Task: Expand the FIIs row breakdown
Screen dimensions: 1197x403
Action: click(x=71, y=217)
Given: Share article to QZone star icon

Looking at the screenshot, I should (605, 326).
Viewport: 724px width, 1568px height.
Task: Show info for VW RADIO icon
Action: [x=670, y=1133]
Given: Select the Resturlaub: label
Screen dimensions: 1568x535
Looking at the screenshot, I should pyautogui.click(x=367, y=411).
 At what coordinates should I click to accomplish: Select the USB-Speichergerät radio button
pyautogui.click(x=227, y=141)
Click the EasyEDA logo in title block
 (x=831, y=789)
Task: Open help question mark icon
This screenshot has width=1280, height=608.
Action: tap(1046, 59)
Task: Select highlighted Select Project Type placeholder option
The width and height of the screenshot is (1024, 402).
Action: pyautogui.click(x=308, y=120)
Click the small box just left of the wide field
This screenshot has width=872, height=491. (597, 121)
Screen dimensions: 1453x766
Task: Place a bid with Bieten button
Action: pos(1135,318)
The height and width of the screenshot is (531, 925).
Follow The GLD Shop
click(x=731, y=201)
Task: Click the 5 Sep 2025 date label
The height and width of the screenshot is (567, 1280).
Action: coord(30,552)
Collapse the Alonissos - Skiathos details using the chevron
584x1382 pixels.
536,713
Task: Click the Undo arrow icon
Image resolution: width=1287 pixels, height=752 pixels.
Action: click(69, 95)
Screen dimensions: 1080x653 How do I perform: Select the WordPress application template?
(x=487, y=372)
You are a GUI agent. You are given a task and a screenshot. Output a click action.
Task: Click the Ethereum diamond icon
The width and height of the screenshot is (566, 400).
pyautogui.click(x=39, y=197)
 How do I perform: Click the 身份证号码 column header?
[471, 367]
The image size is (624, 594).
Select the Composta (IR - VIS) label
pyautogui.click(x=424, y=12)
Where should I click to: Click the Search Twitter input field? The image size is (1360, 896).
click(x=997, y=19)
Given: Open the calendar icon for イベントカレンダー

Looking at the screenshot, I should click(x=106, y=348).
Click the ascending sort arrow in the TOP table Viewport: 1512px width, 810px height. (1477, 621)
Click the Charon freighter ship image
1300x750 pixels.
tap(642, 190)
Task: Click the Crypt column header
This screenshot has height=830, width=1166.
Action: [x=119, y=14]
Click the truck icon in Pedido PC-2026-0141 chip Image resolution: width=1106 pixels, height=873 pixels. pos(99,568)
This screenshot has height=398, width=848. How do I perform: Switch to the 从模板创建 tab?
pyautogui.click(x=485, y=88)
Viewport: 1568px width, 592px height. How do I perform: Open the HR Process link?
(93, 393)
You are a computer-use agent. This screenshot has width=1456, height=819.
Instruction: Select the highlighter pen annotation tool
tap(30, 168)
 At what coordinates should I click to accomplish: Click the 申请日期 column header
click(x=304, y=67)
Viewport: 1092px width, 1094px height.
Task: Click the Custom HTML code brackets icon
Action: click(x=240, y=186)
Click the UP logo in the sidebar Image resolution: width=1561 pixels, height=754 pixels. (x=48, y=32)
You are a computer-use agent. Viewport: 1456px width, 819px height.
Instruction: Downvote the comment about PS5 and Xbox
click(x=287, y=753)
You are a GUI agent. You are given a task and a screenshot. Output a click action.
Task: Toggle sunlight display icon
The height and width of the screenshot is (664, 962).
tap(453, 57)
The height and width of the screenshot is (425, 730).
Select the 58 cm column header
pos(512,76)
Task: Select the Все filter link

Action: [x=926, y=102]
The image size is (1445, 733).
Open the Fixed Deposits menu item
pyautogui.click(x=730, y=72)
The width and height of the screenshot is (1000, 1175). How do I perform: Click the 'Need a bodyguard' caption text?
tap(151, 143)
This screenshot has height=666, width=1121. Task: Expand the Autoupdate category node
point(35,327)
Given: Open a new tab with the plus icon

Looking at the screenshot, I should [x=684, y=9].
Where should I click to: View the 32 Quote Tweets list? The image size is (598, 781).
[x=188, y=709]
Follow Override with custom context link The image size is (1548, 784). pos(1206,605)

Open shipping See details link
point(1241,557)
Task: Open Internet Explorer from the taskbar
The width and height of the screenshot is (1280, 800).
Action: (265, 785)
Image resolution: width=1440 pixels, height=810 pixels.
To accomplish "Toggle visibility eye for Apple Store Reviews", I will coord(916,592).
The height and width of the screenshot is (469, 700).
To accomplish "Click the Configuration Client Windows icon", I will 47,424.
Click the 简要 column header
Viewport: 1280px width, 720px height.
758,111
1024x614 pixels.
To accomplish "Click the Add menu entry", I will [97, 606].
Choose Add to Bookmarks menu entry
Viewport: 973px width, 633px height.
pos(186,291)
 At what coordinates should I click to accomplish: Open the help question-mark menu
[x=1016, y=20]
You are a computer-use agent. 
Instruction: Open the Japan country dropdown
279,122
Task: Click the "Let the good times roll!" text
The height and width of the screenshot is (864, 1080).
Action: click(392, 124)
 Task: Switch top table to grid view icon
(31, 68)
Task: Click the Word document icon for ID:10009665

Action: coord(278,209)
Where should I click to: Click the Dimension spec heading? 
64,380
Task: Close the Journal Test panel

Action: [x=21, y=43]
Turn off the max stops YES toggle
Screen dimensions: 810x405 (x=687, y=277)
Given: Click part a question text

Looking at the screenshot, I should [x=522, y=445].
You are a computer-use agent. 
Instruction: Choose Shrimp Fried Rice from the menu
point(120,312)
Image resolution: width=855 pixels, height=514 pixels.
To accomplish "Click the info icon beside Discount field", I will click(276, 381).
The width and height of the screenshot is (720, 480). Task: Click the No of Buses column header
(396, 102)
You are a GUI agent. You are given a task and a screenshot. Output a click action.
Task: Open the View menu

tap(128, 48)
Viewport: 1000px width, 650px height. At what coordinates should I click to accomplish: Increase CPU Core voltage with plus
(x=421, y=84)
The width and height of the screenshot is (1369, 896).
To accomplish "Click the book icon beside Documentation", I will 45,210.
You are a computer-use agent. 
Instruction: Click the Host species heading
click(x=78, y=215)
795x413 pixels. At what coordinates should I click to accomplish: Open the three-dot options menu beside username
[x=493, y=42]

# Work to be completed
Keep every word the same and copy out all of the entries.

# Answer section
Task: Expand the FIIs row breakdown
Screen dimensions: 1197x403
Action: click(x=71, y=217)
Given: Share article to QZone star icon

Looking at the screenshot, I should (605, 326).
Viewport: 724px width, 1568px height.
Task: Show info for VW RADIO icon
Action: [x=670, y=1133]
Given: Select the Resturlaub: label
Screen dimensions: 1568x535
Looking at the screenshot, I should pyautogui.click(x=367, y=411).
 At what coordinates should I click to accomplish: Select the USB-Speichergerät radio button
pyautogui.click(x=227, y=141)
Click the EasyEDA logo in title block
 (x=831, y=789)
Task: Open help question mark icon
This screenshot has width=1280, height=608.
Action: tap(1046, 59)
Task: Select highlighted Select Project Type placeholder option
The width and height of the screenshot is (1024, 402).
Action: pyautogui.click(x=308, y=120)
Click the small box just left of the wide field
This screenshot has width=872, height=491. (597, 121)
Screen dimensions: 1453x766
Task: Place a bid with Bieten button
Action: pos(1135,318)
The height and width of the screenshot is (531, 925).
Follow The GLD Shop
click(x=731, y=201)
Task: Click the 5 Sep 2025 date label
The height and width of the screenshot is (567, 1280).
Action: coord(30,552)
Collapse the Alonissos - Skiathos details using the chevron
584x1382 pixels.
536,713
Task: Click the Undo arrow icon
Image resolution: width=1287 pixels, height=752 pixels.
Action: click(69, 95)
Screen dimensions: 1080x653 How do I perform: Select the WordPress application template?
(x=487, y=372)
You are a GUI agent. You are given a task and a screenshot. Output a click action.
Task: Click the Ethereum diamond icon
The width and height of the screenshot is (566, 400).
pyautogui.click(x=39, y=197)
 How do I perform: Click the 身份证号码 column header?
[471, 367]
The image size is (624, 594).
Select the Composta (IR - VIS) label
pyautogui.click(x=424, y=12)
Where should I click to: Click the Search Twitter input field? The image size is (1360, 896).
click(x=997, y=19)
Given: Open the calendar icon for イベントカレンダー

Looking at the screenshot, I should click(x=106, y=348).
Click the ascending sort arrow in the TOP table Viewport: 1512px width, 810px height. (1477, 621)
Click the Charon freighter ship image
1300x750 pixels.
tap(642, 190)
Task: Click the Crypt column header
This screenshot has height=830, width=1166.
Action: [x=119, y=14]
Click the truck icon in Pedido PC-2026-0141 chip Image resolution: width=1106 pixels, height=873 pixels. pos(99,568)
This screenshot has height=398, width=848. How do I perform: Switch to the 从模板创建 tab?
pyautogui.click(x=485, y=88)
Viewport: 1568px width, 592px height. How do I perform: Open the HR Process link?
(93, 393)
You are a computer-use agent. This screenshot has width=1456, height=819.
Instruction: Select the highlighter pen annotation tool
tap(30, 168)
 At what coordinates should I click to accomplish: Click the 申请日期 column header
click(x=304, y=67)
Viewport: 1092px width, 1094px height.
Task: Click the Custom HTML code brackets icon
Action: click(x=240, y=186)
Click the UP logo in the sidebar Image resolution: width=1561 pixels, height=754 pixels. (x=48, y=32)
You are a computer-use agent. Viewport: 1456px width, 819px height.
Instruction: Downvote the comment about PS5 and Xbox
click(x=287, y=753)
You are a GUI agent. You are given a task and a screenshot. Output a click action.
Task: Toggle sunlight display icon
The height and width of the screenshot is (664, 962).
tap(453, 57)
The height and width of the screenshot is (425, 730).
Select the 58 cm column header
pos(512,76)
Task: Select the Все filter link

Action: [x=926, y=102]
The image size is (1445, 733).
Open the Fixed Deposits menu item
pyautogui.click(x=730, y=72)
The width and height of the screenshot is (1000, 1175). How do I perform: Click the 'Need a bodyguard' caption text?
tap(151, 143)
This screenshot has height=666, width=1121. Task: Expand the Autoupdate category node
point(35,327)
Given: Open a new tab with the plus icon

Looking at the screenshot, I should [x=684, y=9].
Where should I click to: View the 32 Quote Tweets list? The image size is (598, 781).
[x=188, y=709]
Follow Override with custom context link The image size is (1548, 784). pos(1206,605)

Open shipping See details link
point(1241,557)
Task: Open Internet Explorer from the taskbar
The width and height of the screenshot is (1280, 800).
Action: (265, 785)
Image resolution: width=1440 pixels, height=810 pixels.
To accomplish "Toggle visibility eye for Apple Store Reviews", I will coord(916,592).
The height and width of the screenshot is (469, 700).
To accomplish "Click the Configuration Client Windows icon", I will 47,424.
Click the 简要 column header
Viewport: 1280px width, 720px height.
758,111
1024x614 pixels.
To accomplish "Click the Add menu entry", I will [97, 606].
Choose Add to Bookmarks menu entry
Viewport: 973px width, 633px height.
pos(186,291)
 At what coordinates should I click to accomplish: Open the help question-mark menu
[x=1016, y=20]
You are a computer-use agent. 
Instruction: Open the Japan country dropdown
279,122
Task: Click the "Let the good times roll!" text
The height and width of the screenshot is (864, 1080).
Action: click(392, 124)
 Task: Switch top table to grid view icon
(31, 68)
Task: Click the Word document icon for ID:10009665

Action: coord(278,209)
Where should I click to: Click the Dimension spec heading? 
64,380
Task: Close the Journal Test panel

Action: [x=21, y=43]
Turn off the max stops YES toggle
Screen dimensions: 810x405 (x=687, y=277)
Given: Click part a question text

Looking at the screenshot, I should [x=522, y=445].
You are a computer-use agent. 
Instruction: Choose Shrimp Fried Rice from the menu
point(120,312)
Image resolution: width=855 pixels, height=514 pixels.
To accomplish "Click the info icon beside Discount field", I will click(276, 381).
The width and height of the screenshot is (720, 480). Task: Click the No of Buses column header
(396, 102)
You are a GUI agent. You are given a task and a screenshot. Output a click action.
Task: Open the View menu

tap(128, 48)
Viewport: 1000px width, 650px height. At what coordinates should I click to accomplish: Increase CPU Core voltage with plus
(x=421, y=84)
The width and height of the screenshot is (1369, 896).
To accomplish "Click the book icon beside Documentation", I will 45,210.
You are a computer-use agent. 
Instruction: Click the Host species heading
click(x=78, y=215)
795x413 pixels. At what coordinates should I click to accomplish: Open the three-dot options menu beside username
[x=493, y=42]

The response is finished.